VCFA revolutionized my writing. I learned to write to the emotional core of every scene as well as every novel. I learned to plot along the main character’s emotional arc, and to create an external plot arc that would be in support of that first and foremost.

Getting one book deal had always felt like such a huge goal, but now I feel so blessed to have many more novels coming. Long term, I’m working on a novel that I think of as my magnum opus, as it brings together things I’ve been passionate about my whole life and studied as a student at Harvard. I’m also writing original scripts, which push me as a writer to write dialogue that zings and really tighten emotional punches.

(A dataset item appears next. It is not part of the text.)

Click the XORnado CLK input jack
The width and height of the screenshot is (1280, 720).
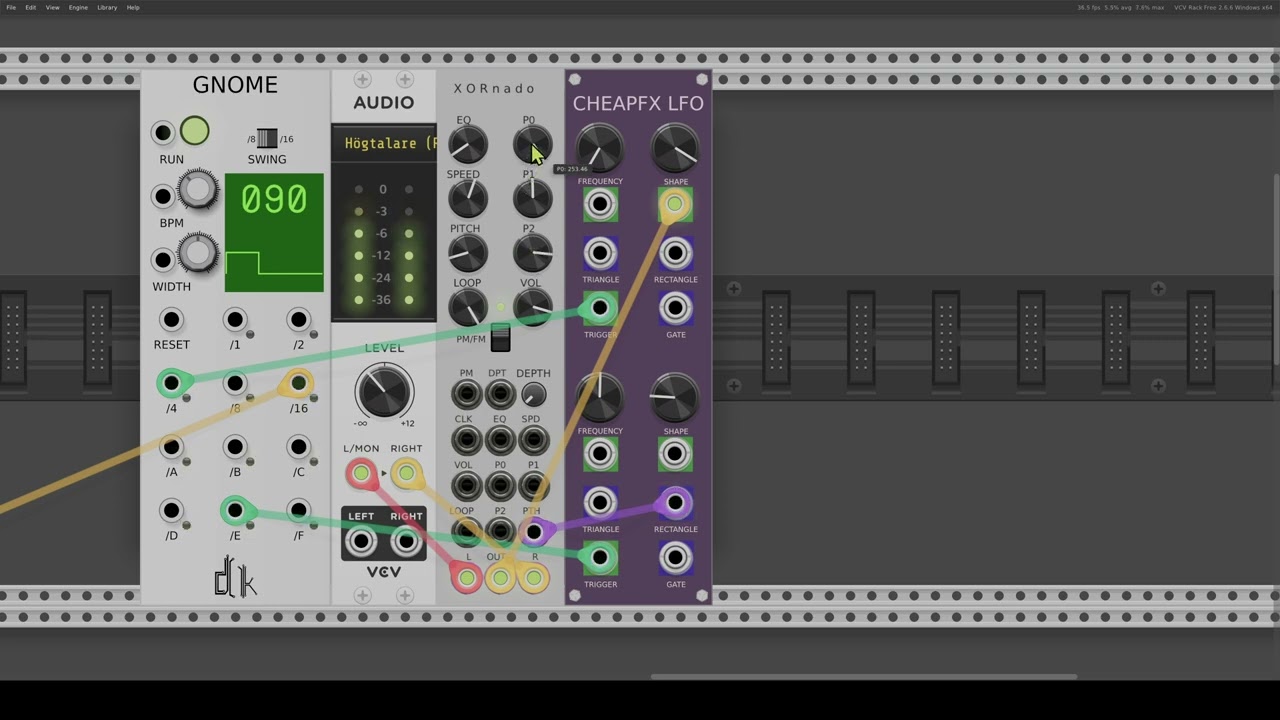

Abigail loves to travel. On her website section titled Abigail around the World you can see photos from her trips to five continents.

You mentioned in a previous post on Cynsations about dancing to music when no one is looking. What kind of music do you enjoy listening to? Do you craft a playlist for yourself as auditory inspiration while penning a book?

I love the music created by my younger kiddo, a wonderful modern classical composer (with a hint of jazz) who gave us the opportunity to go to Vienna, Austria together during the year before my Love in Taipei film launched.

And I do have a playlist as I write! The songs come to me over time and I continually add to it. Now many of the songs are reminders of moments in the writing journey.

What are the ways in which readers can support a book launch by an author?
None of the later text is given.